"They have certainly changed for the worse," remarked Lindsay. "I remember the Newmans very well—a happy, homely family living in a long, low, red frame house, and having everything about them plain and plentiful."

"So had we in our former dwelling," said Mr. Hilliard, "yet I think we are living still better now."

"I have many pleasant recollections of the old house," said Lindsay.

"For you," observed the farmer, "our old house and the manner in which we then lived, owed most of their charms to novelty, and to the circumstance that children are seldom fastidious. I doubt much, if you had found everything in statu quo, and the old house and its inhabitants just as you left them, whether you could have been induced to make us as long a visit as I hope you will now."

"My husband," said Mrs. Hilliard, "is different from most men of his age. Instead of dwelling all the while upon old times, he stands up for the times we live in, and says everything now is better than it used to be. And he's brought me to agree with him pretty much—I never was an idle woman, and I keep myself busy enough still, but I do think it is pleasanter to keep hired people for the hard work than to have to help with it myself, as you know I used to. Though I never complained about it, still I cannot say, now I look back, that there was any great pleasure in helping on washing-days and ironing-days, or in making soft soap, and baking great batches of bread and pies—to be sure, my soft soap was admired all over the country, and my bread was always light, and my pie-crust never tough. Neither was there much delight in seeing my two eldest girls paddling to the barn-yard every morning and evening, through all weathers, to milk the cows; or setting them at heavy churnings, and other hard work. And then at harvest-time, and at killing-time, and when we were getting the marketing ready for husband to take to town in the wagon, we were on our feet the whole blessed day. To be sure, they were used to it, but I often felt sorry for Abraham and the boys, when they came home from the field in a warm evening, so tired with work they could hardly speak, and were glad to wash themselves, and get their supper, and go to bed at dark. And the girls and I were always glad enough, too, to get our rest as soon as we had put away the milk and washed the supper things; knowing we should have to be up before the stars were gone, to sweep the house and do the milking, and get the breakfast, that the men might be off early to work."

"I remember all this very well," said Lindsay.

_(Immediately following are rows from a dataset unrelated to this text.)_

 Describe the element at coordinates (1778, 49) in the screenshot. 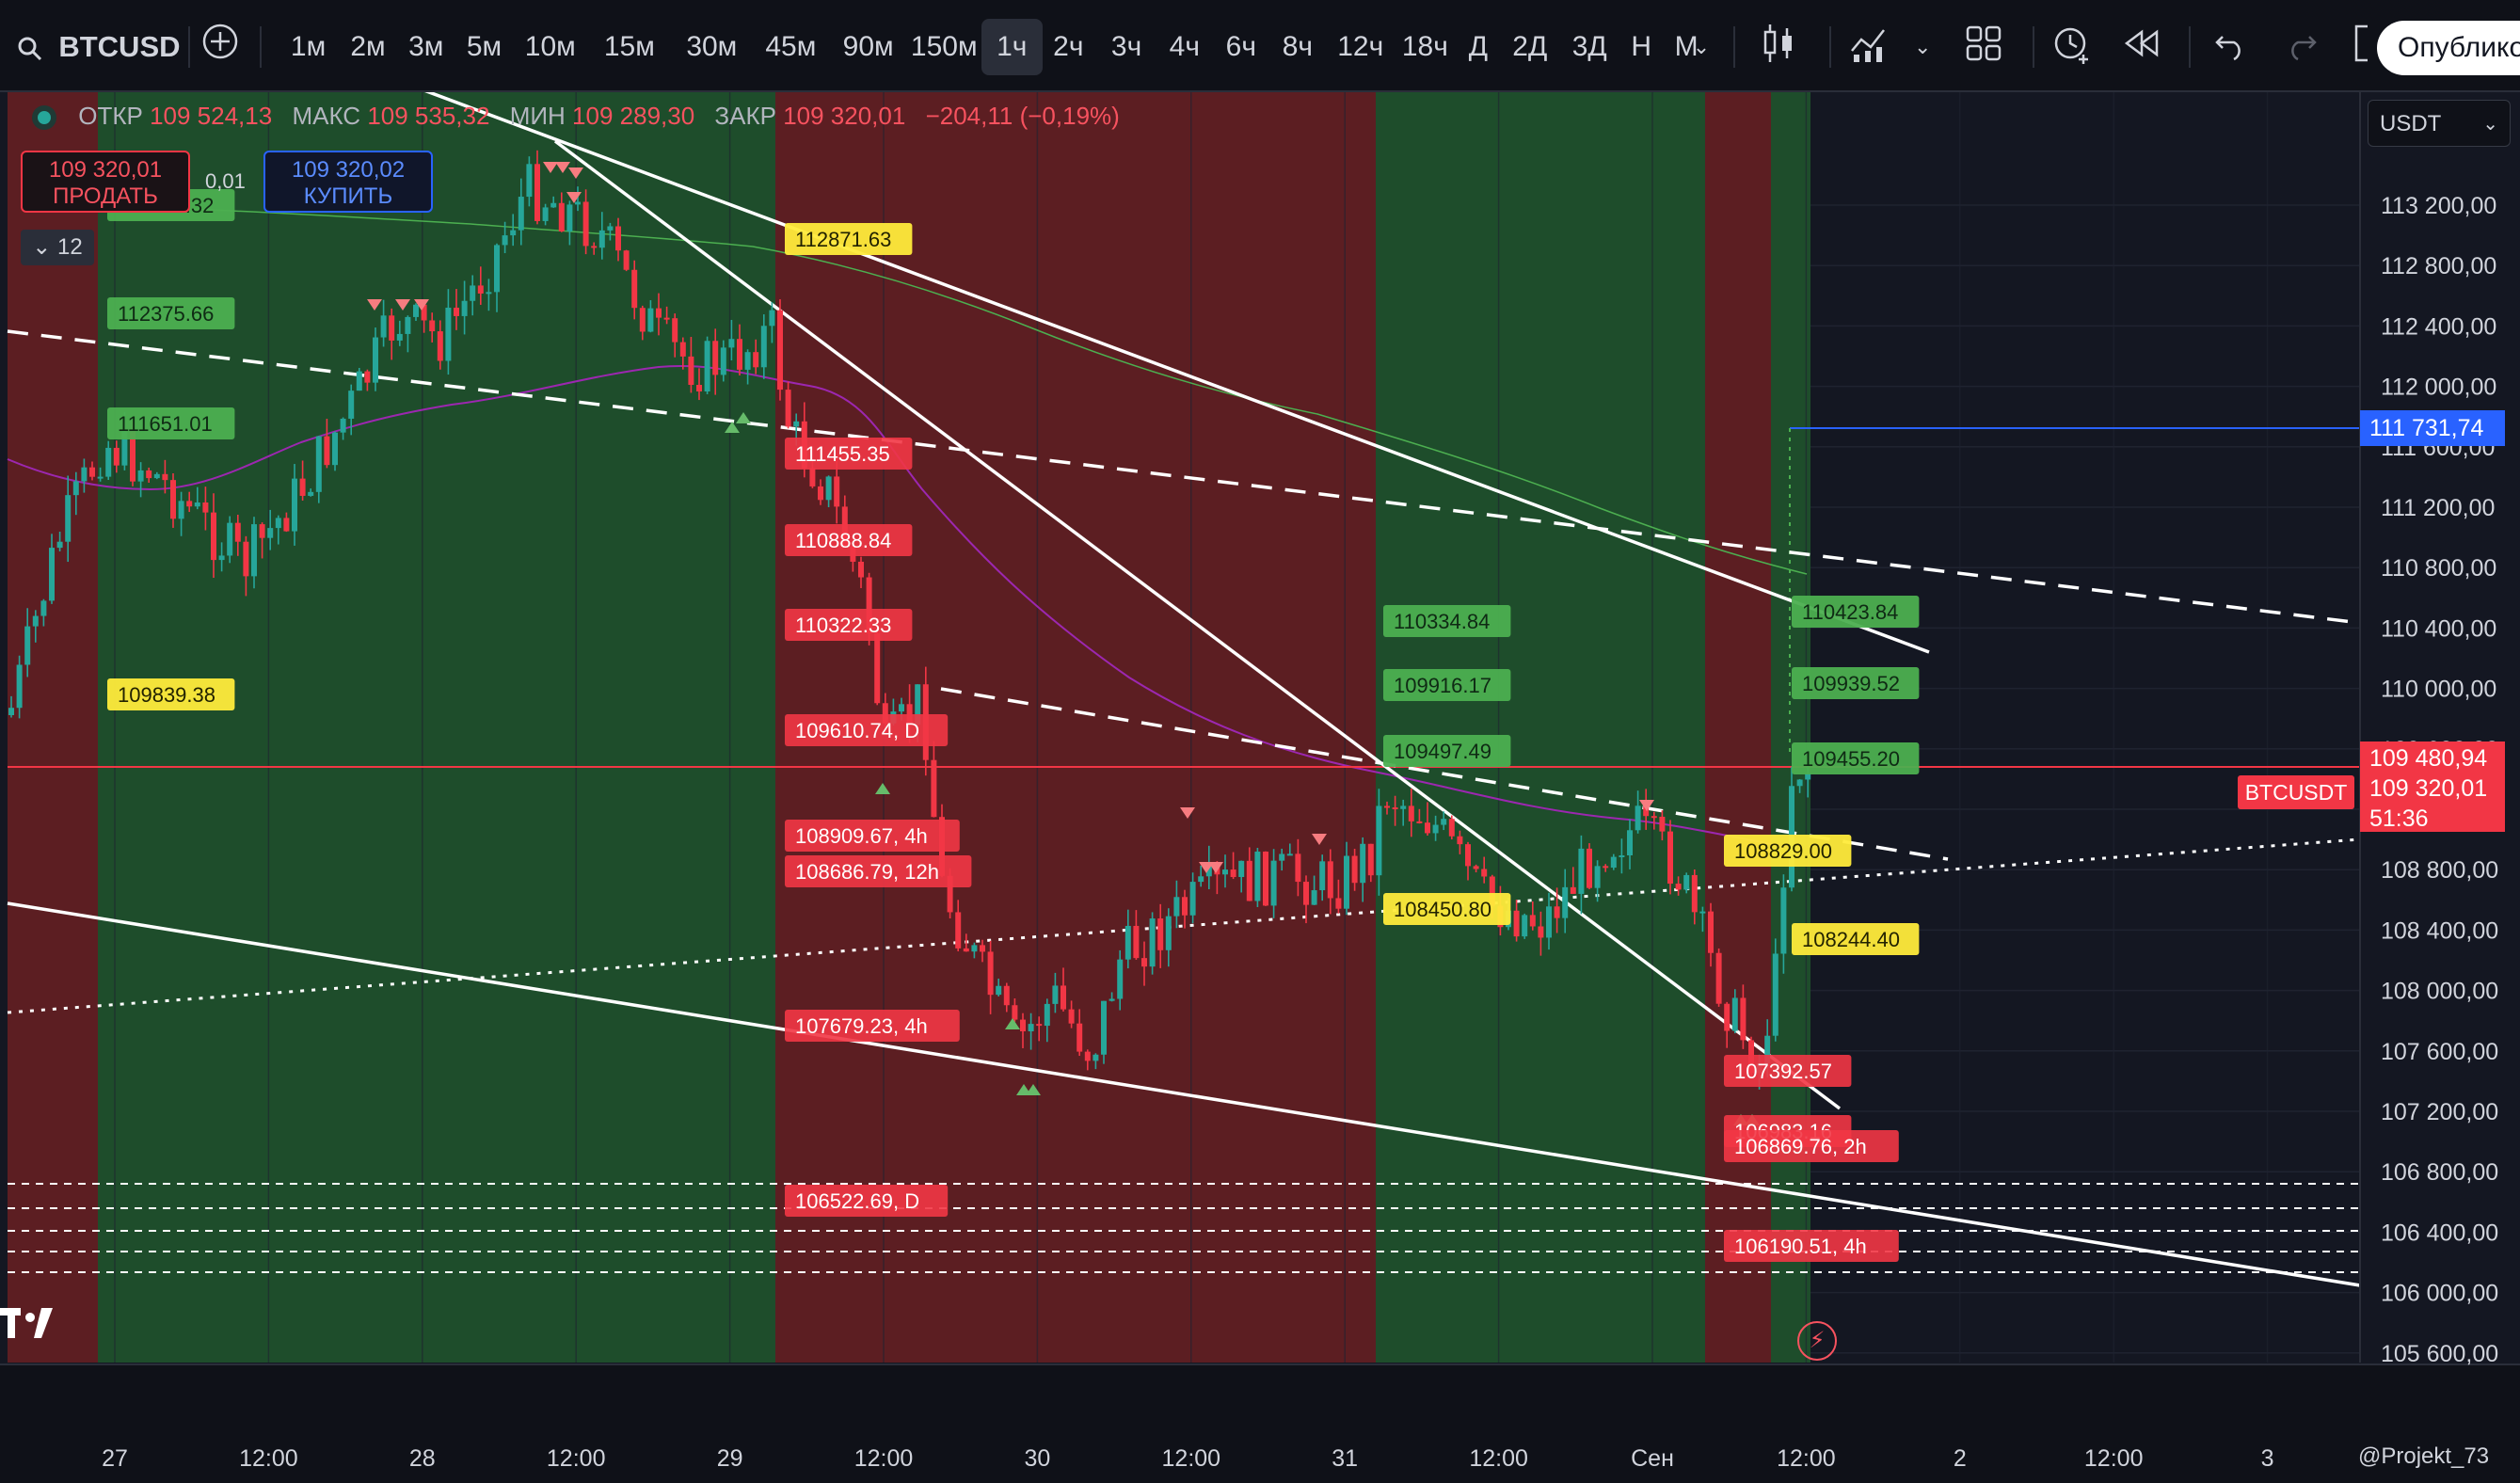

I see `candles-chart-type-icon` at that location.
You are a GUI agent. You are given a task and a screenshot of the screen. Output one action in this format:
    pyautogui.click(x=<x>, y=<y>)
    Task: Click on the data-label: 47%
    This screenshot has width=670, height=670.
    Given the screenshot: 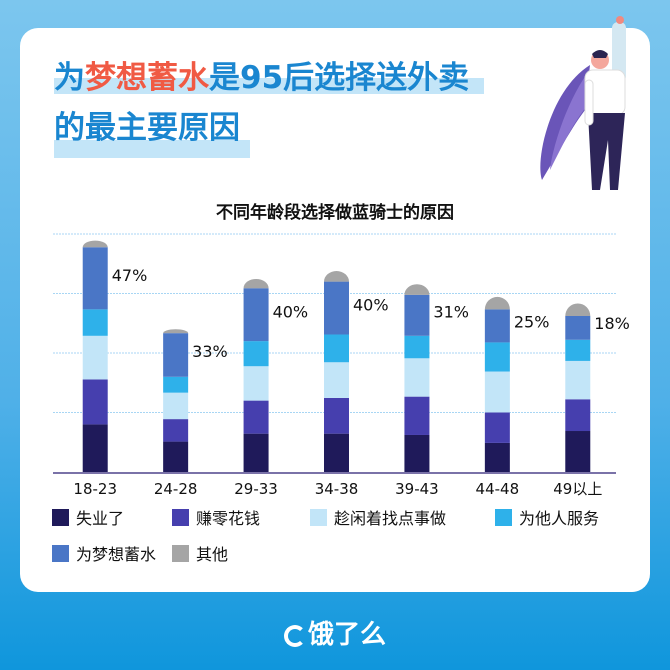 What is the action you would take?
    pyautogui.click(x=130, y=276)
    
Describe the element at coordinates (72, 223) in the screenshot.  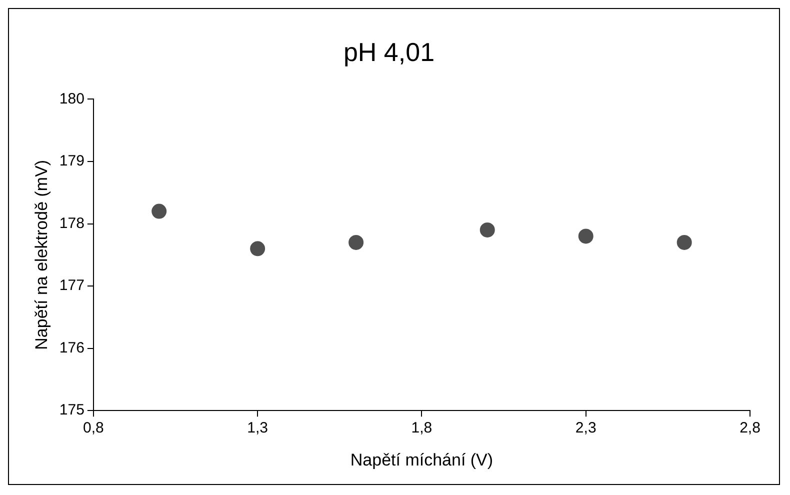
I see `y-tick-label: 178` at that location.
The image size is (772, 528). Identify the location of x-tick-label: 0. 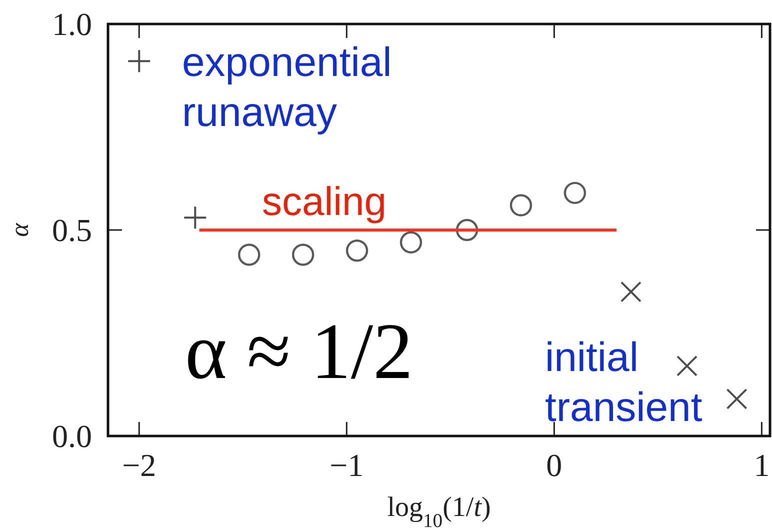
(554, 465).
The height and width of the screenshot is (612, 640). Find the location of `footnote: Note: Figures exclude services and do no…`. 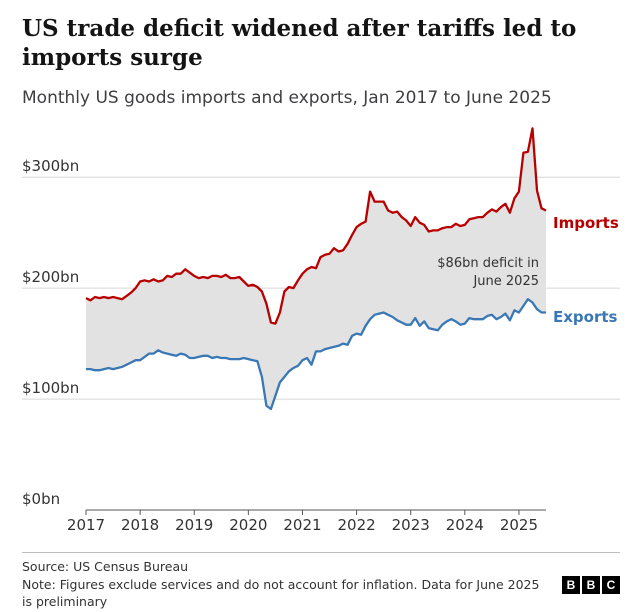

footnote: Note: Figures exclude services and do no… is located at coordinates (281, 593).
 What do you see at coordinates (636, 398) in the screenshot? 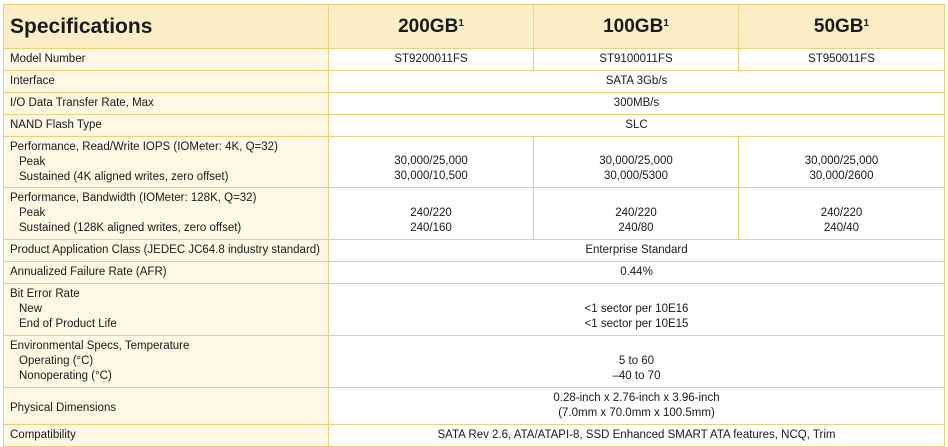
I see `dimensions-inches: 0.28-inch x 2.76-inch x 3.96-inch` at bounding box center [636, 398].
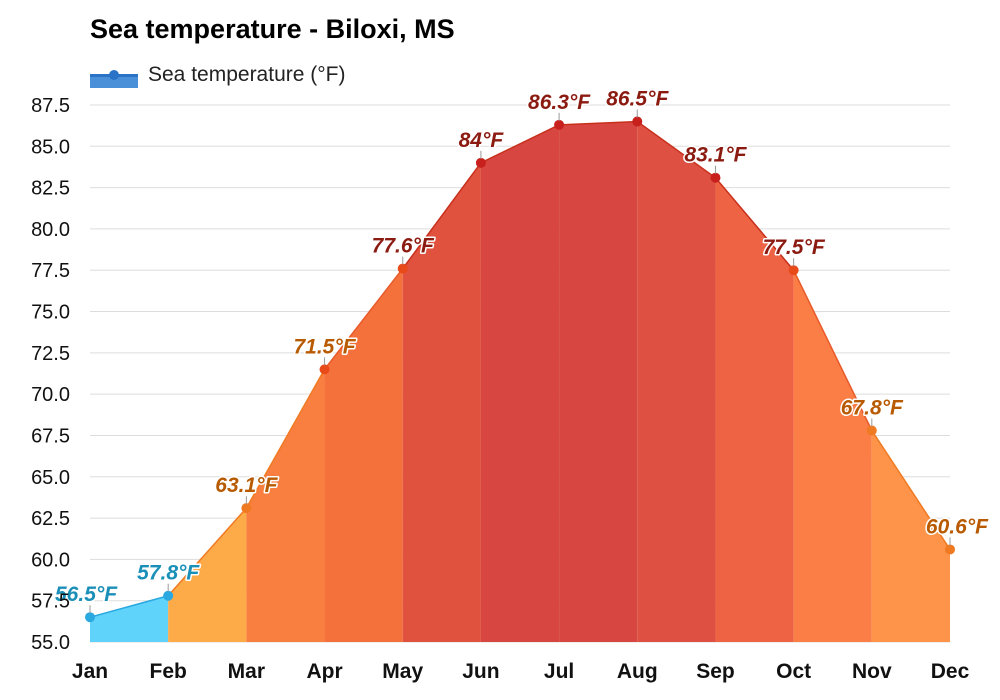  I want to click on area-segment-sep, so click(754, 410).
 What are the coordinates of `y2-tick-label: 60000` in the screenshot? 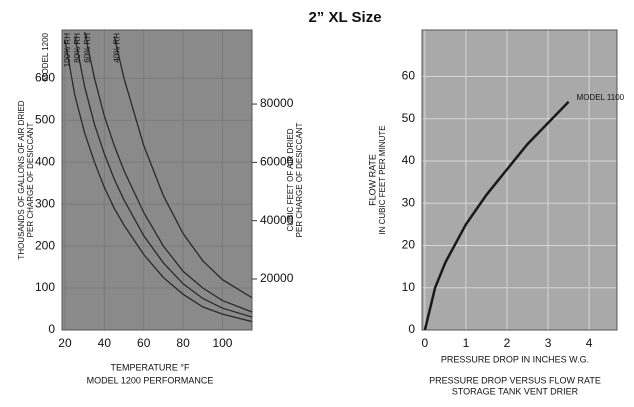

"To be sure you do," pursued Mrs. Hilliard. "Then don't you think it's pleasant for us now not to be overworked during the day, so that in the evening, instead of going to bed, we can sit round the table in a nice parlour, and sew and knit; or read, for them that likes it. Husband and the girls always did take pleasure in reading—and, for my part, now I've time, I'm beginning to like a book myself. Last winter, I read a good deal in the second volume of the Spectator. In short, I have not the least notion of grieving after our way of living at the old house."

"Nor I neither," added Abraham; "and I really find it much more agreeable to superintend my farm, than to be obliged to labour on it myself."

"And now let us proceed with our tea," said Mrs. Hilliard; "and, Neddy, if you do not eat hearty of what you see before you, I shall think you are fretting after the mush and milk, and sowins, and pie and cheese, that we use to have on our old supper table, and which I do not believe you could eat now if they were before you. Come, you must not mind my speaking out so plainly. You know I always was a right-down sort of woman, and am so still."

Edward smiled, and pressed her hand kindly, acknowledging that all she had said was justified by truth and reason.